### Exercise details
In full and without alteration, copy the listing.

--

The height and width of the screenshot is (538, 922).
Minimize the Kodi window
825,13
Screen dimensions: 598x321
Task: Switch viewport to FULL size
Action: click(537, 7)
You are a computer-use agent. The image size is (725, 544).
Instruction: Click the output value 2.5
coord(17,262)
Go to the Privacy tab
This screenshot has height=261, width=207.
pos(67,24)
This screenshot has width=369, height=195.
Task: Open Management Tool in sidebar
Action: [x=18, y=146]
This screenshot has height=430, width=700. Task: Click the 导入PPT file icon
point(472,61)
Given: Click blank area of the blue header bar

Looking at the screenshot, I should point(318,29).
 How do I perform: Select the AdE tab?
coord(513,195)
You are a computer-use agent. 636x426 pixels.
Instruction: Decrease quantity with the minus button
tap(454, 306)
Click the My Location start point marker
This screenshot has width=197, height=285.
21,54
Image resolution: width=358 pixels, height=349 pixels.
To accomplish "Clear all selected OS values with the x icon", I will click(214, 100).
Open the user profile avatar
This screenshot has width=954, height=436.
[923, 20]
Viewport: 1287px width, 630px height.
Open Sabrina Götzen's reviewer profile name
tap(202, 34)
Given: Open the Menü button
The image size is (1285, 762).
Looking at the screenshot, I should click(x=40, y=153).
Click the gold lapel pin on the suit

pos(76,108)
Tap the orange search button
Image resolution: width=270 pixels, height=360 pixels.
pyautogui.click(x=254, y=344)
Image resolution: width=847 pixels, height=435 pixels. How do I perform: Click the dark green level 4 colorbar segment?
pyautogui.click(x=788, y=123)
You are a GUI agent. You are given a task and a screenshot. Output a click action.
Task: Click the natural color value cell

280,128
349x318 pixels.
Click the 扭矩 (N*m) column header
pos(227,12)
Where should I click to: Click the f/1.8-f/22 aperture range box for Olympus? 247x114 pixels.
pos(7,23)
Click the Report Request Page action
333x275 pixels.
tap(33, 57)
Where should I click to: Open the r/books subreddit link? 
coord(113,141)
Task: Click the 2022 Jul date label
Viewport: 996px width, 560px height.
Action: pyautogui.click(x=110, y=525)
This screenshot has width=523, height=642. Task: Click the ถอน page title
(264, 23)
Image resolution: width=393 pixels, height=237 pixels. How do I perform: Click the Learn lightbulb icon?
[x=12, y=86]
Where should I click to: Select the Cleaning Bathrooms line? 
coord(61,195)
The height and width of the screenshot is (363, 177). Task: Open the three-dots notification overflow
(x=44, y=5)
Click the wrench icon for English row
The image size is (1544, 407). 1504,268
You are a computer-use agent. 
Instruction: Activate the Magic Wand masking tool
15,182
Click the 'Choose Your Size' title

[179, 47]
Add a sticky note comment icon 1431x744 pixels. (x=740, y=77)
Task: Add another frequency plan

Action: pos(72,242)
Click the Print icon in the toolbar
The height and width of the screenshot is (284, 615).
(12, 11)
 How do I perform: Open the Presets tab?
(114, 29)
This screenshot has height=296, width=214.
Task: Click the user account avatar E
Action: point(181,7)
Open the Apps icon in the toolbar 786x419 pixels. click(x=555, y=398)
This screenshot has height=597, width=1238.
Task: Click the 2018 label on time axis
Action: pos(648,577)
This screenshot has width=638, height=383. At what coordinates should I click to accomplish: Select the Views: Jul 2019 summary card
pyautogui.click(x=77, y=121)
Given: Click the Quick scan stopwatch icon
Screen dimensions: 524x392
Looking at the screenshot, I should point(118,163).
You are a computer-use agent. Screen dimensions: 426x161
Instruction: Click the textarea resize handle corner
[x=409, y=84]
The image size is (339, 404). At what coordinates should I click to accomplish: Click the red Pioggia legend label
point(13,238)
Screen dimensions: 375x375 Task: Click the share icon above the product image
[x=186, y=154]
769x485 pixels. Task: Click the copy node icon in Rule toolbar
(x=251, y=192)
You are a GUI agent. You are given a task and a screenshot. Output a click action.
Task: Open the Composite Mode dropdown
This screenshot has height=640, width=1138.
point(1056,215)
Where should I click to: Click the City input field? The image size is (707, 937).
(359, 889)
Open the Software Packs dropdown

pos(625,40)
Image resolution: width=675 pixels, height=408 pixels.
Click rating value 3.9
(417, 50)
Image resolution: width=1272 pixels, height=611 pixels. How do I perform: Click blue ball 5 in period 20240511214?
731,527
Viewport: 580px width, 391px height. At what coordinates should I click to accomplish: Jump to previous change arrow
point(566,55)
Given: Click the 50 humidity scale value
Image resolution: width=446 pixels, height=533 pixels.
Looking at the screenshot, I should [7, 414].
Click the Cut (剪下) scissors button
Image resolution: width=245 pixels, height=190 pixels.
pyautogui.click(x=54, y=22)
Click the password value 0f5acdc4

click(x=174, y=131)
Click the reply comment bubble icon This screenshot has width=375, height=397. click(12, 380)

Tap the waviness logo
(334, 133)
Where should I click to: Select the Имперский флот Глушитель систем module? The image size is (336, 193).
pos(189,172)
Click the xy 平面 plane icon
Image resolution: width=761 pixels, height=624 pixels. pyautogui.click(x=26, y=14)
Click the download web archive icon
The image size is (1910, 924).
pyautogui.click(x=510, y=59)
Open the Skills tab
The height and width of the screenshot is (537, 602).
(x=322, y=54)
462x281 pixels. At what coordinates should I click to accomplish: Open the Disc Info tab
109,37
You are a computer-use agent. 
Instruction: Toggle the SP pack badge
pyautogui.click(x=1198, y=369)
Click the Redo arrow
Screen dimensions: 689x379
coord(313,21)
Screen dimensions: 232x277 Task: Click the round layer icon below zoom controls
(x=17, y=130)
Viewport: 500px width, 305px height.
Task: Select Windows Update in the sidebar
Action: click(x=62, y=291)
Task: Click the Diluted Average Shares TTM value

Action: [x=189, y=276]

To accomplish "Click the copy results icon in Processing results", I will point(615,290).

--

### Solution for this problem
The height and width of the screenshot is (538, 922).
Minimize the Kodi window
825,13
Screen dimensions: 598x321
Task: Switch viewport to FULL size
Action: click(537, 7)
You are a computer-use agent. The image size is (725, 544).
Instruction: Click the output value 2.5
coord(17,262)
Go to the Privacy tab
This screenshot has height=261, width=207.
pos(67,24)
This screenshot has width=369, height=195.
Task: Open Management Tool in sidebar
Action: [x=18, y=146]
This screenshot has height=430, width=700. Task: Click the 导入PPT file icon
point(472,61)
Given: Click blank area of the blue header bar

Looking at the screenshot, I should point(318,29).
 How do I perform: Select the AdE tab?
coord(513,195)
You are a computer-use agent. 636x426 pixels.
Instruction: Decrease quantity with the minus button
tap(454, 306)
Click the My Location start point marker
This screenshot has width=197, height=285.
21,54
Image resolution: width=358 pixels, height=349 pixels.
To accomplish "Clear all selected OS values with the x icon", I will click(214, 100).
Open the user profile avatar
This screenshot has width=954, height=436.
[923, 20]
Viewport: 1287px width, 630px height.
Open Sabrina Götzen's reviewer profile name
tap(202, 34)
Given: Open the Menü button
The image size is (1285, 762).
Looking at the screenshot, I should click(x=40, y=153).
Click the gold lapel pin on the suit

pos(76,108)
Tap the orange search button
Image resolution: width=270 pixels, height=360 pixels.
pyautogui.click(x=254, y=344)
Image resolution: width=847 pixels, height=435 pixels. How do I perform: Click the dark green level 4 colorbar segment?
pyautogui.click(x=788, y=123)
You are a GUI agent. You are given a task and a screenshot. Output a click action.
Task: Click the natural color value cell

280,128
349x318 pixels.
Click the 扭矩 (N*m) column header
pos(227,12)
Where should I click to: Click the f/1.8-f/22 aperture range box for Olympus? 247x114 pixels.
pos(7,23)
Click the Report Request Page action
333x275 pixels.
tap(33, 57)
Where should I click to: Open the r/books subreddit link? 
coord(113,141)
Task: Click the 2022 Jul date label
Viewport: 996px width, 560px height.
Action: pyautogui.click(x=110, y=525)
This screenshot has width=523, height=642. Task: Click the ถอน page title
(264, 23)
Image resolution: width=393 pixels, height=237 pixels. How do I perform: Click the Learn lightbulb icon?
[x=12, y=86]
Where should I click to: Select the Cleaning Bathrooms line? 
coord(61,195)
The height and width of the screenshot is (363, 177). Task: Open the three-dots notification overflow
(x=44, y=5)
Click the wrench icon for English row
The image size is (1544, 407). 1504,268
You are a computer-use agent. 
Instruction: Activate the Magic Wand masking tool
15,182
Click the 'Choose Your Size' title

[179, 47]
Add a sticky note comment icon 1431x744 pixels. (x=740, y=77)
Task: Add another frequency plan

Action: pos(72,242)
Click the Print icon in the toolbar
The height and width of the screenshot is (284, 615).
(12, 11)
 How do I perform: Open the Presets tab?
(114, 29)
This screenshot has height=296, width=214.
Task: Click the user account avatar E
Action: point(181,7)
Open the Apps icon in the toolbar 786x419 pixels. click(x=555, y=398)
This screenshot has height=597, width=1238.
Task: Click the 2018 label on time axis
Action: pos(648,577)
This screenshot has width=638, height=383. At what coordinates should I click to accomplish: Select the Views: Jul 2019 summary card
pyautogui.click(x=77, y=121)
Given: Click the Quick scan stopwatch icon
Screen dimensions: 524x392
Looking at the screenshot, I should point(118,163).
You are a computer-use agent. Screen dimensions: 426x161
Instruction: Click the textarea resize handle corner
[x=409, y=84]
The image size is (339, 404). At what coordinates should I click to accomplish: Click the red Pioggia legend label
point(13,238)
Screen dimensions: 375x375 Task: Click the share icon above the product image
[x=186, y=154]
769x485 pixels. Task: Click the copy node icon in Rule toolbar
(x=251, y=192)
You are a GUI agent. You are given a task and a screenshot. Output a click action.
Task: Open the Composite Mode dropdown
This screenshot has height=640, width=1138.
point(1056,215)
Where should I click to: Click the City input field? The image size is (707, 937).
(359, 889)
Open the Software Packs dropdown

pos(625,40)
Image resolution: width=675 pixels, height=408 pixels.
Click rating value 3.9
(417, 50)
Image resolution: width=1272 pixels, height=611 pixels. How do I perform: Click blue ball 5 in period 20240511214?
731,527
Viewport: 580px width, 391px height. At what coordinates should I click to accomplish: Jump to previous change arrow
point(566,55)
Given: Click the 50 humidity scale value
Image resolution: width=446 pixels, height=533 pixels.
Looking at the screenshot, I should [7, 414].
Click the Cut (剪下) scissors button
Image resolution: width=245 pixels, height=190 pixels.
pyautogui.click(x=54, y=22)
Click the password value 0f5acdc4

click(x=174, y=131)
Click the reply comment bubble icon This screenshot has width=375, height=397. click(12, 380)

Tap the waviness logo
(334, 133)
Where should I click to: Select the Имперский флот Глушитель систем module? The image size is (336, 193).
pos(189,172)
Click the xy 平面 plane icon
Image resolution: width=761 pixels, height=624 pixels. pyautogui.click(x=26, y=14)
Click the download web archive icon
The image size is (1910, 924).
pyautogui.click(x=510, y=59)
Open the Skills tab
The height and width of the screenshot is (537, 602).
(x=322, y=54)
462x281 pixels. At what coordinates should I click to accomplish: Open the Disc Info tab
109,37
You are a computer-use agent. 
Instruction: Toggle the SP pack badge
pyautogui.click(x=1198, y=369)
Click the Redo arrow
Screen dimensions: 689x379
coord(313,21)
Screen dimensions: 232x277 Task: Click the round layer icon below zoom controls
(x=17, y=130)
Viewport: 500px width, 305px height.
Task: Select Windows Update in the sidebar
Action: click(x=62, y=291)
Task: Click the Diluted Average Shares TTM value

Action: [x=189, y=276]

To accomplish "Click the copy results icon in Processing results", I will point(615,290).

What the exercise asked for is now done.